Sunday, September 09, 2012

Competing with “Free,” Part One

If credits are available for free, what will colleges sell?

This is becoming a lot less hypothetical than it was even a few months ago.  The MIT/Harvard MOOC provider edX has signed an agreement with Pearson to allow students who are taking the free online courses to have exams proctored.  The next step, obviously, is credit.  Already, the Saylor Foundation is allowing students who take free online courses to take exams for credit at Excelsior College.  As the “credit for prior learning” movement gains traction, it will be progressively easier for students not only to learn in nontraditional ways, but to accumulate credits for what they’ve learned.

Right now, the arrangements are still nascent, the MOOCs available relatively few, and the routes to transcripted credit scarce.  But they exist, which is more than was true even a few months ago.  And the momentum is clear.  Coursera and edX -- not to mention iTunes -- offer prospective students access to well-presented content, and people are starting to develop methods to turn that knowledge into credits.  Bundle enough credits in the right combination, and you have a degree.

(I know it isn’t as simple as that, but many of the barriers to it strike me as wobbly.)

The prospect of MOOC-derived credits comes at the same time that states are pushing “stackable” non-credit-to-credit certificates as part of workforce development, and at the same time that CAEL is gaining traction for providing a systematic way to assess the content knowledge of people who’ve picked things up along the way.  MOOCs offer a new method to pick things up along the way.

A few months ago, I was much less worried about MOOCs.  They just didn’t seem relevant at the community college level.  And at this point, most of them still aren’t.  But some of the institutional barriers they were up against have already fallen, and in record time.  As MOOCs proliferate, and people start to notice them, colleges will face an entirely new form of competitor.

MOOCs get around Baumol’s cost disease, because they aren’t based on seat time.  The marginal cost of another student is shockingly close to zero.  Yes, colleges now usually have residency requirements -- that is, ceilings on the number of transfer credits that can comprise a degree from them before it isn’t from them anymore -- but I can see the pressure building.  And even with current residency requirements, very few students bump up against the limits.  If large numbers of students start doing that, the economic impact on the colleges themselves could be devastating.
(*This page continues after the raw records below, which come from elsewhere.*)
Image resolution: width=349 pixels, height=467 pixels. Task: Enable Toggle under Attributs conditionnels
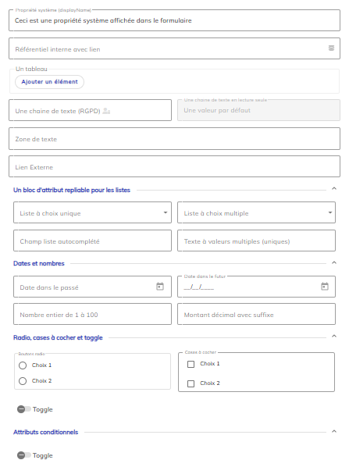[24, 455]
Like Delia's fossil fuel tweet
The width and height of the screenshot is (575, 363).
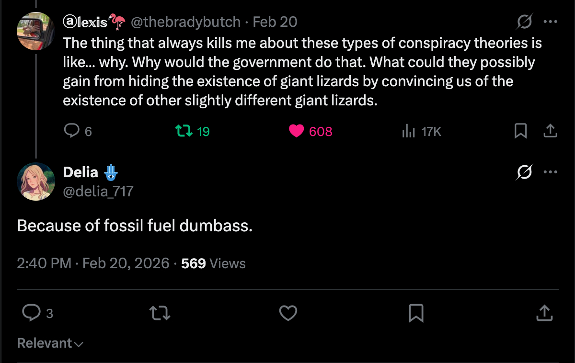(288, 313)
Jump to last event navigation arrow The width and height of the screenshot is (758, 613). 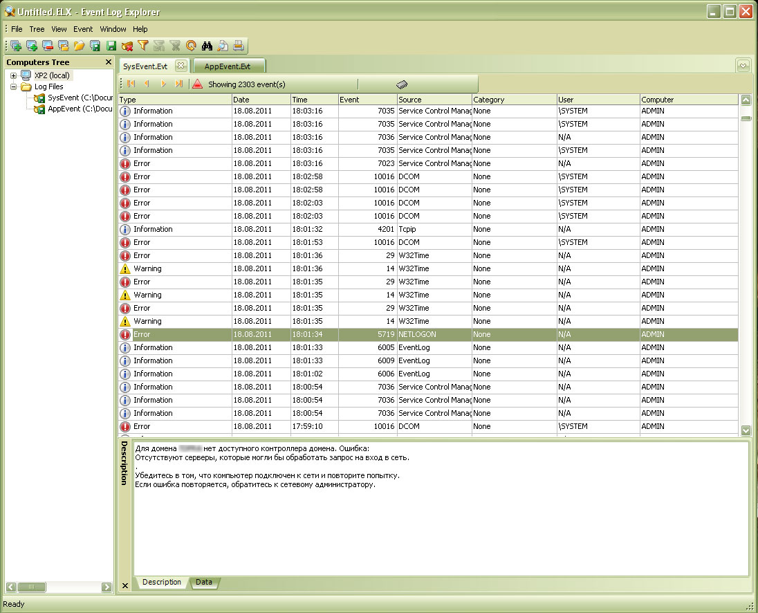tap(179, 84)
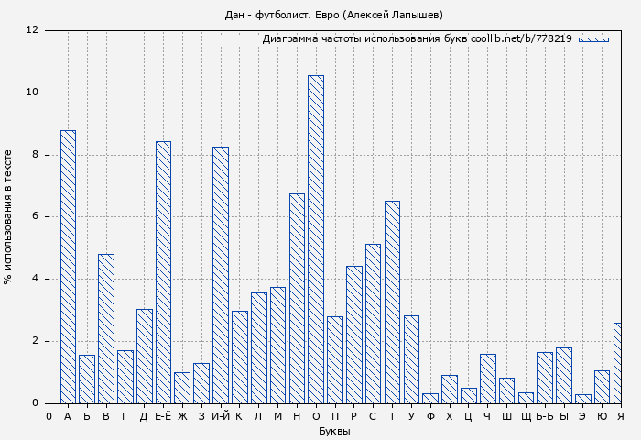
Task: Click the bar above letter Р
Action: (353, 334)
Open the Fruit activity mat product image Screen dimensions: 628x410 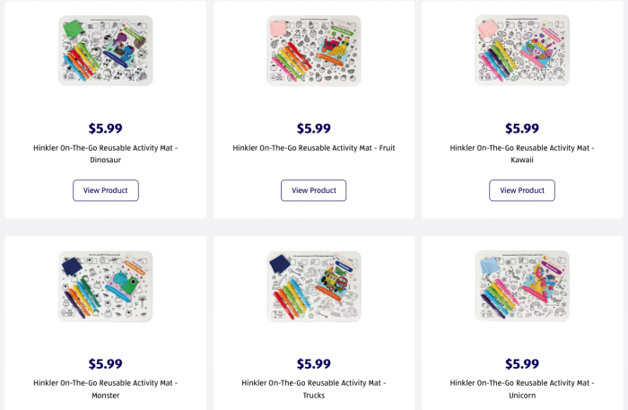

The traditional college model was based on scarcity.  In the earliest days, books were scarce, so lectures consisted of someone reading from the only book around.  (That’s why some places still call lectures “recitations.”)  Later, books were common, but colleges provided both help interpreting them and valuable connections.  When that was true, the way to provide more access to college was to build more colleges.  In the 1960’s alone, the U.S. added almost 500 community colleges -- a rate of nearly one per week.  It has built less than half that many in the forty-plus years since, which goes a long way towards explaining the academic job market since 1970.  

When the public sector stopped growing, the private sector picked up the slack, and for-profit providers become the engines of growth.  The last statistic I saw had nearly 1 in 9 undergraduates in America at for-profit colleges or universities.  The for-profits tweaked the non-profit model in ways both good and bad, but they, too, were based on a scarcity model.

As academic bloggers well know, the scarcity model has been harder to uphold since the building boom stopped.  The trend towards adjunct faculty is only possible because capable people really aren’t all that scarce.  Now the internet is making possible a dissemination of information at a level beyond what even the most ambitious entrepreneur could have imagined just a few years ago.  When it comes to access, after all, “free” is a magic word.

At this point, if they are to survive, colleges need to figure out how to adapt to a world in which its former stock-in-trade -- classes for credit -- can be had anywhere, at any time, by anyone, for free.  Tomorrow I’ll explore some possible adaptations.